Excerpted records –
==========
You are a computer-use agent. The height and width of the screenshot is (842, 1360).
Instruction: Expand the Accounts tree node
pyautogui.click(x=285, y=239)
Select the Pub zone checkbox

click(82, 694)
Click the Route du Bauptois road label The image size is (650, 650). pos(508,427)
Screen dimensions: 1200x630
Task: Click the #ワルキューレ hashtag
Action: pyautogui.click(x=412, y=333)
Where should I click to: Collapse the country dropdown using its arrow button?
==========
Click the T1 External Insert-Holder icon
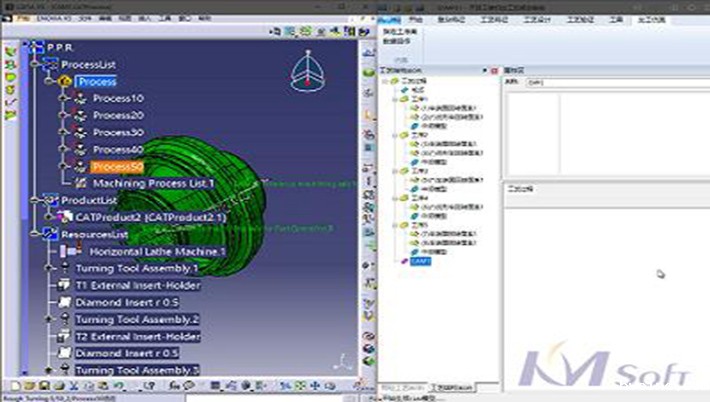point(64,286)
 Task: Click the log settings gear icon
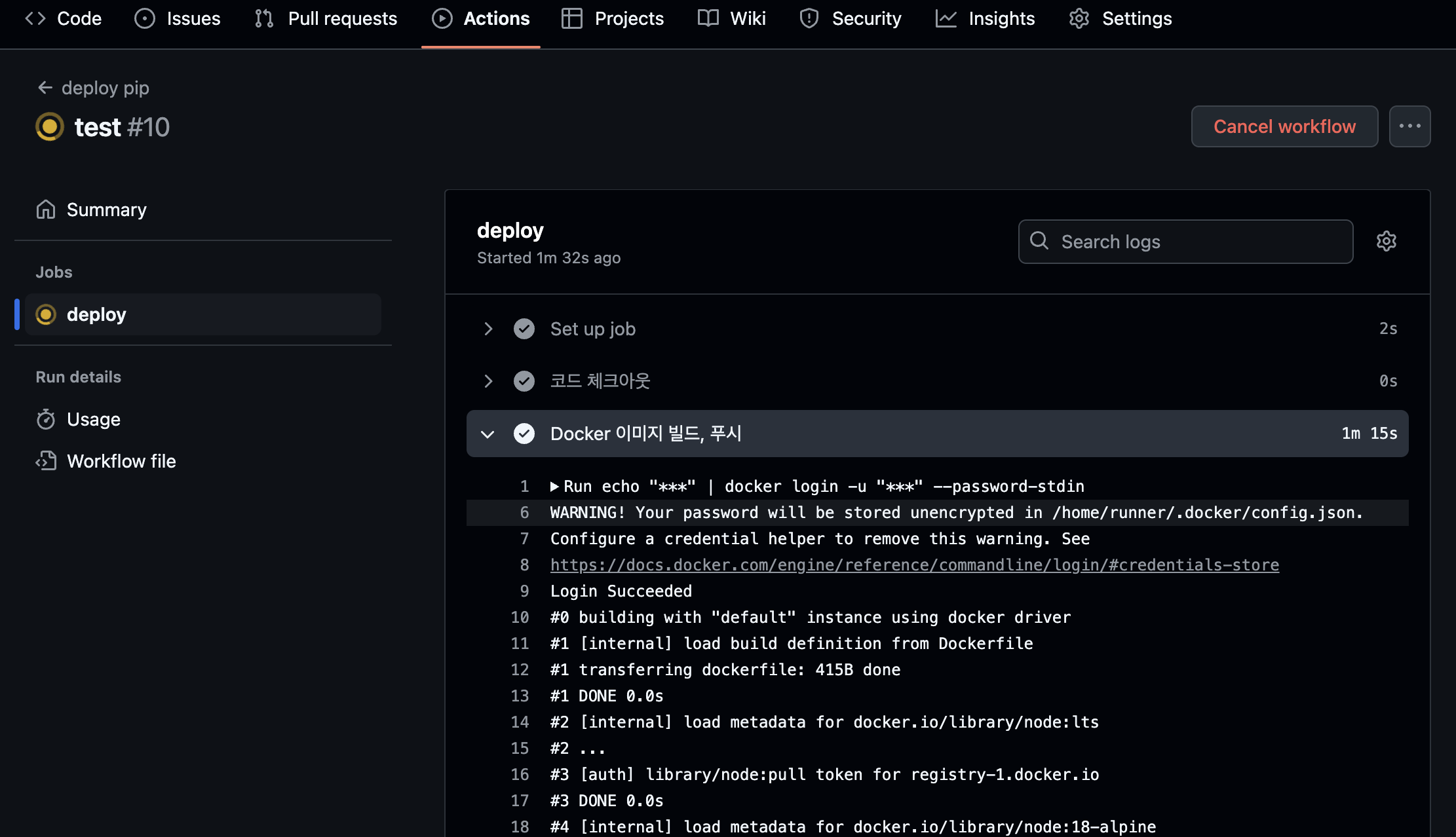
==========
Exercise requirements –
Swap "Accounts" for "Contacts" in the stretch from the line containing "You are a computer-use" through the line containing "Action: pyautogui.click(x=412, y=333)", and reproduce those lines with nothing else changed.

Result for this exercise –
You are a computer-use agent. The height and width of the screenshot is (842, 1360).
Instruction: Expand the Contacts tree node
pyautogui.click(x=285, y=239)
Select the Pub zone checkbox

click(82, 694)
Click the Route du Bauptois road label The image size is (650, 650). pos(508,427)
Screen dimensions: 1200x630
Task: Click the #ワルキューレ hashtag
Action: pyautogui.click(x=412, y=333)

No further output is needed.